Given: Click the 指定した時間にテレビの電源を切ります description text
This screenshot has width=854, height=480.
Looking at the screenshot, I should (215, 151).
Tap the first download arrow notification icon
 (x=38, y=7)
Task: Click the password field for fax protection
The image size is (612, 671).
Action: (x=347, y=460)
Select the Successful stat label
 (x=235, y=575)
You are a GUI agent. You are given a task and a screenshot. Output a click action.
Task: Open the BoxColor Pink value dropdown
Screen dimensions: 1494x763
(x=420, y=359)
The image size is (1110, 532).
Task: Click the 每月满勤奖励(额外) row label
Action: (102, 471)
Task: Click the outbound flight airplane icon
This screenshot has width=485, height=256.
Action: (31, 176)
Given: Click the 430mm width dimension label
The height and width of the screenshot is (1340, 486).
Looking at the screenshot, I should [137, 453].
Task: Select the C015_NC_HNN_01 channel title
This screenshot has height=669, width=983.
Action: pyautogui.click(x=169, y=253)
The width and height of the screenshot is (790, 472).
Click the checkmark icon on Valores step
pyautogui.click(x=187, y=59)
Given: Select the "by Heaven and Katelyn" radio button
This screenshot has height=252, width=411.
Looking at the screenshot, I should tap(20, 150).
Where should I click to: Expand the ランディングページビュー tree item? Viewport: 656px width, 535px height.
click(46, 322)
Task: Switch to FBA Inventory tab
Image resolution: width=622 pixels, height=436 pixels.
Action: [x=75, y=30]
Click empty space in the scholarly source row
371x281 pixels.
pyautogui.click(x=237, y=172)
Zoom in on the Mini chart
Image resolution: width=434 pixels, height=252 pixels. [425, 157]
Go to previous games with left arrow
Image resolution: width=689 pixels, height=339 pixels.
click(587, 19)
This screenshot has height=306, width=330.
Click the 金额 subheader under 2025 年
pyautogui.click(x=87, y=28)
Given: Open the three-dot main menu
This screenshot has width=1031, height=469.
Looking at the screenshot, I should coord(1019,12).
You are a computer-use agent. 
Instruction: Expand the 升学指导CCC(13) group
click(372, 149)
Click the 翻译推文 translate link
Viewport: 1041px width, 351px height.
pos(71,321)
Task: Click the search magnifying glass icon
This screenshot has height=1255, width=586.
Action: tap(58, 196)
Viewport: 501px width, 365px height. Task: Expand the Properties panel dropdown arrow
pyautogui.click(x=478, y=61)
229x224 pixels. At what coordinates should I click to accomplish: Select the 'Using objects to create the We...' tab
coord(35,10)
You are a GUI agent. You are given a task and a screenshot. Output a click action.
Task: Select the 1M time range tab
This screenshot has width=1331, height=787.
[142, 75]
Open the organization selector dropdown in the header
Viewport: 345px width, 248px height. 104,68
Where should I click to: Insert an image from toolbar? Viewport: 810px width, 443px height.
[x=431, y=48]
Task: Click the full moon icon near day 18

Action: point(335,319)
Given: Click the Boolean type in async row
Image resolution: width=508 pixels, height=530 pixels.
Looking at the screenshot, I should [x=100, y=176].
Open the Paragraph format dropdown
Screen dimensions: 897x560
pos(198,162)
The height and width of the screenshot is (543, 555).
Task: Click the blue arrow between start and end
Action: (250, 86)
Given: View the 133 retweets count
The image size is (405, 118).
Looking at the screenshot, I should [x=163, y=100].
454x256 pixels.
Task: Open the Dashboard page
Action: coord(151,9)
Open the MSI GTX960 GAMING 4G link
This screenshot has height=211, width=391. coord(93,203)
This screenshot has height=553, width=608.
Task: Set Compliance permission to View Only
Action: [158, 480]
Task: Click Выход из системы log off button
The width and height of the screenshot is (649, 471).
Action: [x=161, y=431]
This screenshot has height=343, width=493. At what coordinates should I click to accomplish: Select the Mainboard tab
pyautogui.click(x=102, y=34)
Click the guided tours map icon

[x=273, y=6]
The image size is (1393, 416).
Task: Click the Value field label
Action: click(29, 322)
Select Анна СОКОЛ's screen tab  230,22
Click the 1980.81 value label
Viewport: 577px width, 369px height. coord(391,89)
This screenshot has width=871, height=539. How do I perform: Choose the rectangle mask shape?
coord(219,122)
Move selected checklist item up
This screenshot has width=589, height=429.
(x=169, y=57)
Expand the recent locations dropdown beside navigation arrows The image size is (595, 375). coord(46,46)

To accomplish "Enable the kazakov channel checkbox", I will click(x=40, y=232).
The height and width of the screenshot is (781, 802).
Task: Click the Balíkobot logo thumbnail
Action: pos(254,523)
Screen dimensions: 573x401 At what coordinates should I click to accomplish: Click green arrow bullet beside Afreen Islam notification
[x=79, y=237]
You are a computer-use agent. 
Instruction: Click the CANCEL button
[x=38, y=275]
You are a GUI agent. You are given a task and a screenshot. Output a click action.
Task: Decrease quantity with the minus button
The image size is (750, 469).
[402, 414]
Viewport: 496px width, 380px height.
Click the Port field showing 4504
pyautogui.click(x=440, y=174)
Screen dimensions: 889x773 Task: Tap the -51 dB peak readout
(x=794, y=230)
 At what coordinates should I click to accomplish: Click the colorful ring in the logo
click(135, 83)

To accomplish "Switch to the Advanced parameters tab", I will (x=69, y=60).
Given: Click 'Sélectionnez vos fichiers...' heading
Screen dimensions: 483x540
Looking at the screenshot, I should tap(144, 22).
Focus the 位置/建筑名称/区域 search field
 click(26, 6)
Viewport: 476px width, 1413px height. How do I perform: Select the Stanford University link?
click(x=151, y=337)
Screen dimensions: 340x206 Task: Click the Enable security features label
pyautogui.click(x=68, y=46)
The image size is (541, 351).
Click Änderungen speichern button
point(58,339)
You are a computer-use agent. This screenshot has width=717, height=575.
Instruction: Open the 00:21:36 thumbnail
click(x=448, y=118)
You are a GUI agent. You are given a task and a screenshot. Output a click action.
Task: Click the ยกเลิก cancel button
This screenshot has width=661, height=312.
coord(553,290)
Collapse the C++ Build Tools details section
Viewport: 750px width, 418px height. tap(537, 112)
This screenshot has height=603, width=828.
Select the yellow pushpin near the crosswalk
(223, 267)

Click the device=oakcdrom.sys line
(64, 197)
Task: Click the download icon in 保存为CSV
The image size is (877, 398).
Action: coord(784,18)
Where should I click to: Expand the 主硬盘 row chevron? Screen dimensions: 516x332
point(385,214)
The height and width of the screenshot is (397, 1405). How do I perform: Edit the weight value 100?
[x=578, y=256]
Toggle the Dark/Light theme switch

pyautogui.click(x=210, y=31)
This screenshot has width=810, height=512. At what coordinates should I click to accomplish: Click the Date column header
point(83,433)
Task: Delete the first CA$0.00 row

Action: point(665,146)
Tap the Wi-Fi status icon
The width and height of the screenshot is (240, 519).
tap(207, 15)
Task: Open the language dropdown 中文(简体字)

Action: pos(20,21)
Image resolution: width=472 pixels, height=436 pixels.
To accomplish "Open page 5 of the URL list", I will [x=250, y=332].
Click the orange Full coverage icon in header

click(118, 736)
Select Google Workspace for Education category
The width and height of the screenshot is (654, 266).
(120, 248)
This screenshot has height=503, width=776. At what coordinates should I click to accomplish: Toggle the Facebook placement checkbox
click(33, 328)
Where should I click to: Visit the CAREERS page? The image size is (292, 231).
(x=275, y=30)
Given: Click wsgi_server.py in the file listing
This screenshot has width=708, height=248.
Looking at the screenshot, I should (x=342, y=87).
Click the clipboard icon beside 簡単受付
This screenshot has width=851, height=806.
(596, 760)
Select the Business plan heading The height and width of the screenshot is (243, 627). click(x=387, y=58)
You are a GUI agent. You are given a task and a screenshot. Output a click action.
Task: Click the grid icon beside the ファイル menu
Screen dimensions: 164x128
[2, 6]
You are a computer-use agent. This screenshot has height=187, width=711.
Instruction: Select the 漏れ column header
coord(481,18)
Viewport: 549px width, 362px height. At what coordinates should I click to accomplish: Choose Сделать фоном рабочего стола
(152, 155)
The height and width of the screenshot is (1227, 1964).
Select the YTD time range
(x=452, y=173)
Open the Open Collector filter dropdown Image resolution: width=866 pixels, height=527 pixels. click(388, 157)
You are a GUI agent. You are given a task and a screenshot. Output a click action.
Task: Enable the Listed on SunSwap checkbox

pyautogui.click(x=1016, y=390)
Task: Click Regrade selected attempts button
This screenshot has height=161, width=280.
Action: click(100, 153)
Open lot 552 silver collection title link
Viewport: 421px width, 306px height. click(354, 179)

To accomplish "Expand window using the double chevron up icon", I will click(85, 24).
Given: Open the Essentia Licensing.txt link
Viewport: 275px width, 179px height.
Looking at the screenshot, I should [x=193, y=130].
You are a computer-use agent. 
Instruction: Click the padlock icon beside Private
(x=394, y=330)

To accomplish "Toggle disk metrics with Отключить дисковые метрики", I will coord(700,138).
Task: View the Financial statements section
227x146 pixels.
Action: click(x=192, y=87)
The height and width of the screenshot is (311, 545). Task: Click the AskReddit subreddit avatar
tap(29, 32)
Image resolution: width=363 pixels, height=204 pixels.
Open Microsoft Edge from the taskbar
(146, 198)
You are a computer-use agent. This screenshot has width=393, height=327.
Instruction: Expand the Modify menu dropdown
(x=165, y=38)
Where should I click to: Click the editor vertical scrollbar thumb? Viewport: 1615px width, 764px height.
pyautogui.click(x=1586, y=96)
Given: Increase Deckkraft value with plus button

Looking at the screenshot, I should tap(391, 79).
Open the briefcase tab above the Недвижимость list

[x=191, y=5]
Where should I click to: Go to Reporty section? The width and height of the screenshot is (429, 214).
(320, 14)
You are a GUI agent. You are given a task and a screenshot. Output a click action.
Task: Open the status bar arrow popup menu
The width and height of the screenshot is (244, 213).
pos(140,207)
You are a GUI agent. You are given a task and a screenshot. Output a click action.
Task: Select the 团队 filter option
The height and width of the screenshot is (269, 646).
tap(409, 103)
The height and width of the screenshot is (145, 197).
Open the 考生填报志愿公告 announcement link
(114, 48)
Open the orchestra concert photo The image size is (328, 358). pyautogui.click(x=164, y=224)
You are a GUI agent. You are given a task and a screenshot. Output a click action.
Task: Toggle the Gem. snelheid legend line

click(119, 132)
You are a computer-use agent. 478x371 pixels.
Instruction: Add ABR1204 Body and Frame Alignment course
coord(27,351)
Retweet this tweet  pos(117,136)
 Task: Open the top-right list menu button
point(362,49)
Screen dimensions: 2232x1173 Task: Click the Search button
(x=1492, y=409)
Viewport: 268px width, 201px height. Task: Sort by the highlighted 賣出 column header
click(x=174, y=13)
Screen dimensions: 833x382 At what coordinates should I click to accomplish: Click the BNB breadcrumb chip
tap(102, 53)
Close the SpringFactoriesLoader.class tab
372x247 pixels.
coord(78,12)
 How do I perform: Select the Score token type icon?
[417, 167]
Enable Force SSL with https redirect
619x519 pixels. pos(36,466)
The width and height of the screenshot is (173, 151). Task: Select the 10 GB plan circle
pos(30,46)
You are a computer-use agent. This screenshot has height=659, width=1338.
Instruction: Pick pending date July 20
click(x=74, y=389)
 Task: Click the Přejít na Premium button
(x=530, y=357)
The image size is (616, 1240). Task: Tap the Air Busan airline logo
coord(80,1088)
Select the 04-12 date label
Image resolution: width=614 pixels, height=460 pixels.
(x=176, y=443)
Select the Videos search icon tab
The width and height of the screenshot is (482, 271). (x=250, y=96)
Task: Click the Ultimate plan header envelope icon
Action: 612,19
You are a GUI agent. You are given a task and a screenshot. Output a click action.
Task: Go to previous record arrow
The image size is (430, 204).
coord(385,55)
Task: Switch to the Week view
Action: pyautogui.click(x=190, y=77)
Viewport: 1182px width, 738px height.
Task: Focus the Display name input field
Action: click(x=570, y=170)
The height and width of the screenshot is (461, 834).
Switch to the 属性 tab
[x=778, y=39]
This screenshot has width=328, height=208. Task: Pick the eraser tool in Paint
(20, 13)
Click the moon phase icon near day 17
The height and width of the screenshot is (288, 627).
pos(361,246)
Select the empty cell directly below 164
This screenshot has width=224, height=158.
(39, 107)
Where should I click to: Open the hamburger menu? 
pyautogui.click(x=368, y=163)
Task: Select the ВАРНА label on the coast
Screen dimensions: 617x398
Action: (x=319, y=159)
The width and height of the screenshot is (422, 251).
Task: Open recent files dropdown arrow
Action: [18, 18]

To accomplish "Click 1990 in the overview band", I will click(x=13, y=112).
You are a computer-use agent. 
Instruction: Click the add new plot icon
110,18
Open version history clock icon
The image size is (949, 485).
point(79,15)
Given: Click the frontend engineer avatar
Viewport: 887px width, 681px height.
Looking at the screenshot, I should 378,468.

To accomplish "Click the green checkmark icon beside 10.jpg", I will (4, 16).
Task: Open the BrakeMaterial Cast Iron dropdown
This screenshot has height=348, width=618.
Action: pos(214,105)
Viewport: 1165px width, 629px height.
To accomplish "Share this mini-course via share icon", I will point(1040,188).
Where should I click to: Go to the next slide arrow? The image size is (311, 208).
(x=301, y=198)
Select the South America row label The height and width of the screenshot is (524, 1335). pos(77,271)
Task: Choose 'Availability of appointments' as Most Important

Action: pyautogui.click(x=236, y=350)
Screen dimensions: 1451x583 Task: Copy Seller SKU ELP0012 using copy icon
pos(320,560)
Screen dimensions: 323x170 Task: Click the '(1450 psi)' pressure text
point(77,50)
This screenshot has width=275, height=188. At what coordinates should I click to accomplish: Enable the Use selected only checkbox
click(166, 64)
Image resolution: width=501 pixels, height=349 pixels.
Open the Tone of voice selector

_Task instructions:_
Look above for the line containing "This screenshot has width=589, height=429.". Output from there through the line containing "Expand the recent", exactly and inclusively.

_Exercise answer:_
This screenshot has width=589, height=429.
(x=169, y=57)
Expand the recent locations dropdown beside navigation arrows The image size is (595, 375). coord(46,46)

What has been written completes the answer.